Rencana Pembangunan Jangka Menengah Nasional (RPJMN) 2020-2024 menargetkan sebanyak 70% rumah tangga menempati hunian layak baik pada 2024 yang tentu dengan intervensi langsung maupun tidak langsung dari pemerintah.

Iwan mengatakan bantuan perumahan dari pemerintah sejak 2015 selalu ada dan bahkan meningkat. Beberapa program yang telah dijalankan oleh Kementerian PUPR melalui Direktorat Jenderal Perumahan sebagai upaya meningkatkan akses masyarakat terhadap rumah layak huni dan terjangkau meliputi Program Satu Juta Rumah, penanganan Rumah Tidak Layak Huni melalui pembangunan Rumah Susun, Rumah Khusus, dan Peningkatan Kualitas Rumah Swadaya, serta penyediaan hunian bagi ASN, TNI dan Polri di Ibu Kota Negara (IKN) Nusantara.

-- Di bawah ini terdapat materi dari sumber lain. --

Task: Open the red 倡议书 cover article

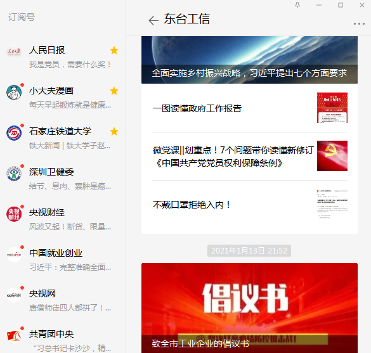Action: [x=249, y=308]
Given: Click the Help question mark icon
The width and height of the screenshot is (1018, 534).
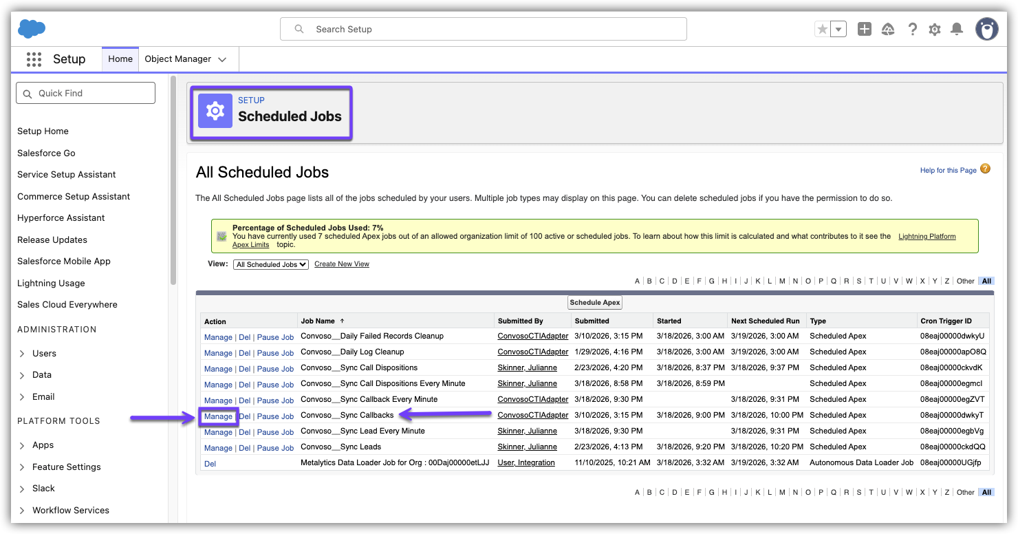Looking at the screenshot, I should tap(912, 29).
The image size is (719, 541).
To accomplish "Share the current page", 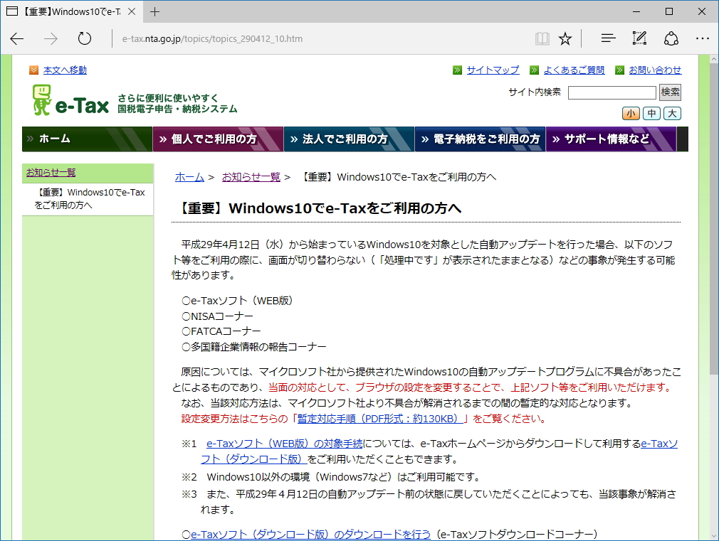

“Capaian Program Sejuta Rumah sebagai salah satu upaya untuk percepatan penyediaan perumahan pada 2015-2022 mencapai 7,98 juta unit, sedangkan capaian PSR tahun 2023 hingga Juli sebanyak 480.438 unit,” kata Iwan Suprijanto. 

Sementara itu, Menteri PUPR Basuki Hadimuldjono mengungkapkan bahwa pihaknya terus berupaya menekan angka backlog perumahan yang dilaporkan mencapai 12,7 juta unit. 

PUPR akan bekerja sama dengan Badan Perencanaan Pembangunan Nasional (Bappenas) untuk mewujudkan visi Indonesia 2045 yakni meningkatkan kesejahteraan masyarakat, salah satunya dengan menghadirkan hunian layak dan menekan angka backlog yang ada. 

"Saya kalau itu sih [siasat mengurangi backlog] nunggu Bappenas saja. Karena kalau sampai 2045 itu perencanaannya makro, jadi itu nanti kita ikuti strategi yang disiapkan dari Bappenas," jelasnya beberapa waktu lalu.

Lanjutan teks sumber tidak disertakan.